→ TASKS
1. Name the actions on licensed material whose permitted and forbidden forms, according to the Murphy's Law column, open-source licenses spell out.
2. Go on with the Murphy's Law column from the point where it stops.

Murphy's Law: Licensing Your Thoughts, 140 Characters at a Time


If you're a fan of open source, you're a fan of licensing. Okay, maybe not a fan. But you still have to respect the legal power of the documents attached to open-source software and projects, which describe for you the exact ways you can and cannot use, modify, and pass-along the licensed material. While a newcomer to the open source might see these licenses as restrictive entities prohibiting commercial exploitation of a body of work, they're the lifeblood of those who spend untold hours poring over the bits and bytes of a dream. Not as a means of financial extortion for companies that want to use the software, rather, these licensing documents ensure that the spirit of open source carries on regardless of a project's potential iterations.

I sometimes wish I could apply a license to everything I do on the Internet. And perhaps you will too, once you realize that you're a content creator -- just like me, anyone who writes for this site, and any of the estimated 17 million (and counting) microbloggers on the popular Twitter service. As of yesterday, Twitter has joined forces with Threadless . The t-shirt retailer and community hub is now the centerpiece in a massive effort to transform your witty public Tweets into customized, cash-generating clothing. But this partnership respects the spirit of licensing, even though the actual legal rights you hold as a Twitter user are still open for debate.

Twitter's terms of service specify that anything you post to the site is yours to keep. The company claims no rights over any of your content and you're free to remove your work at any time by privatizing your Tweets or deleting your account. End of story, right?

Not really.

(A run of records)
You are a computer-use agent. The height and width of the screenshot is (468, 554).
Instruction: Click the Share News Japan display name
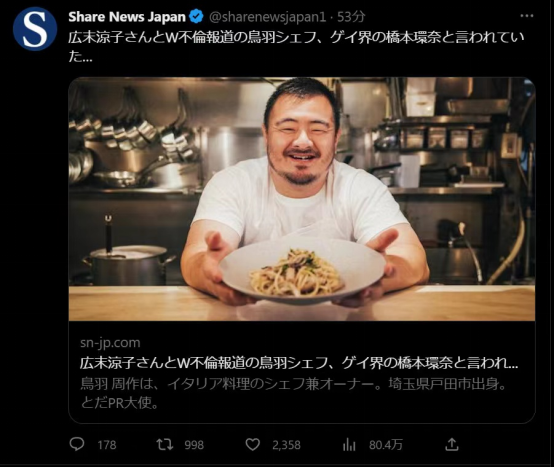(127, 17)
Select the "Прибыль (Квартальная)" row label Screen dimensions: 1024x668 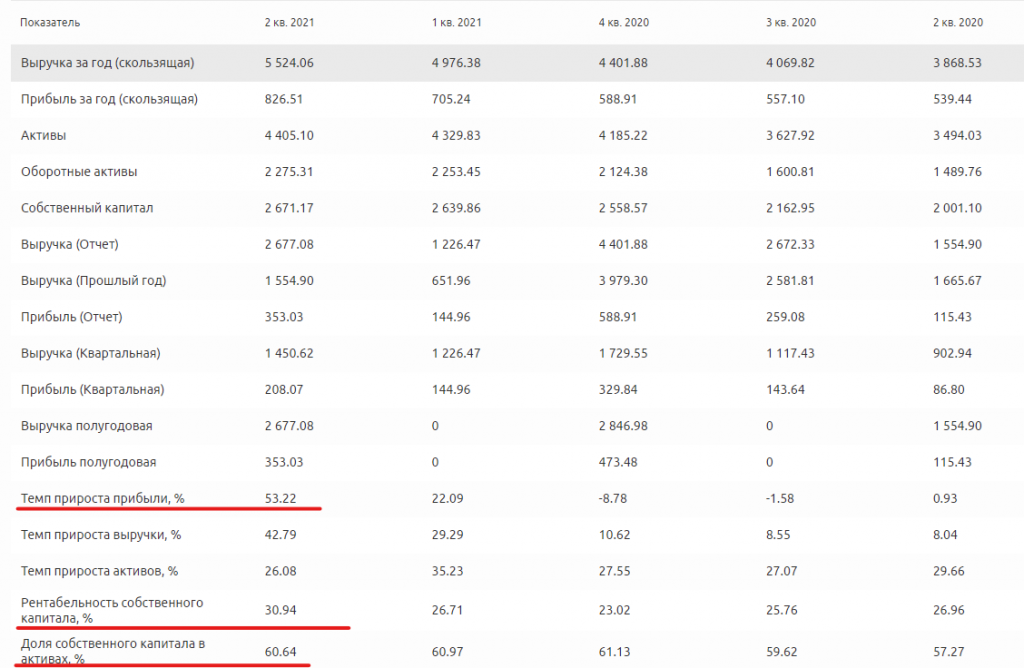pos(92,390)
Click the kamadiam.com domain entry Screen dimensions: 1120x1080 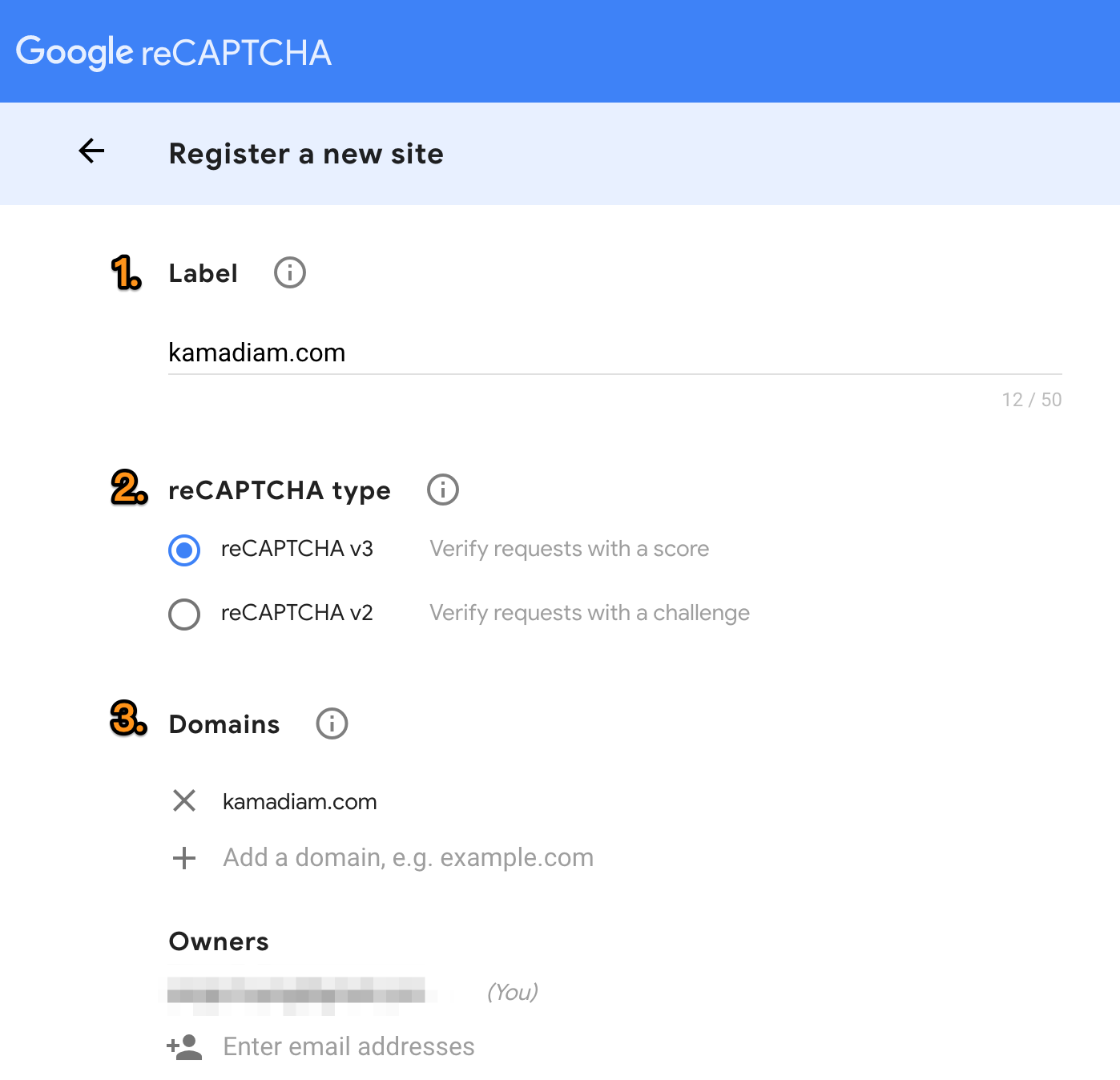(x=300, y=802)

→ TASK-BY-TASK ANSWERS
1. Use, modify, and pass-along.

2.
If you choose to wade into the public Twitter waters with everyone else, then your work can be subject to submission to Threadless -- this isn't outright stated in the Twitter ToS, although it's a de-facto technique that's been created as a result of the new partnership. Anyone can submit any public Tweet on the service to Threadless. But here's the catch. Even though your Tweet is may or may not be copyrightable on its face value, Threadless is taking the time and effort to notify every single Twitter user whose witty saying is nominated for potential t-shirt superstardom. It's a kind of polite licensing -- although you posted your message to a public entity and, in theory, could have no copyright on a reinterpretation of your words, Threadless is treating you as if you slapped a big ol' All Rights Reserved on your idea.

From there, a Twitter user has the option to approve all nominated Tweets, piecemeal together two separate lists of approved and denied tweets, or deny Threadless entirely. If a Twitter user's message wins out and gets printed on a shirt, said person receives $360 in cash and a $140 gift certificate to Threadless. The Twitter bounty hunter, or original submitter of the Tweet, gets $100 cash and a $40 gift certificate.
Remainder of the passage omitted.